Angefangen von ganz frühen Erinnerungen, als er mit seiner Familie in das kleine Dorf Schmalenstedt (in Schleswig-Holstein) zog, und sich erstmals bei der dortigen Dorfjugend mit etlichen Mutproben behaupten musste, um überhaupt akzeptiert und respektiert zu werden.
Gefolgt von den Jahren, als der Hard-Rock und Heavy Metall (vor allem die Kultband AC/DC) das höchste der Gefühle war und man unbedingt genauso "hart und cool" sein wollte, wie die ganzen "Lederklamottenträger".

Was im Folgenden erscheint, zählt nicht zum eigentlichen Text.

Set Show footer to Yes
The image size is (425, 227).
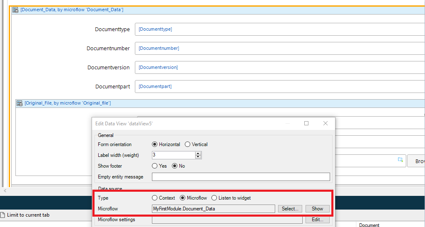[x=154, y=166]
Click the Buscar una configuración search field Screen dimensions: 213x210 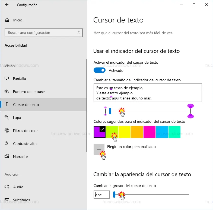(x=41, y=33)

Allzu lange hielt diese Lebensdoptrine allerdings nicht an, denn dann kam Anfang der 80er Jahre auch der "Punk" nach Schmalenstedt... und Rocko war einer der ersten von ihnen (auch wenn er zu anfangs nichts wusste WAS "Punk" nun eigentlich sein sollte bzw. wofür er nun eigentlich stehen mag *gg*).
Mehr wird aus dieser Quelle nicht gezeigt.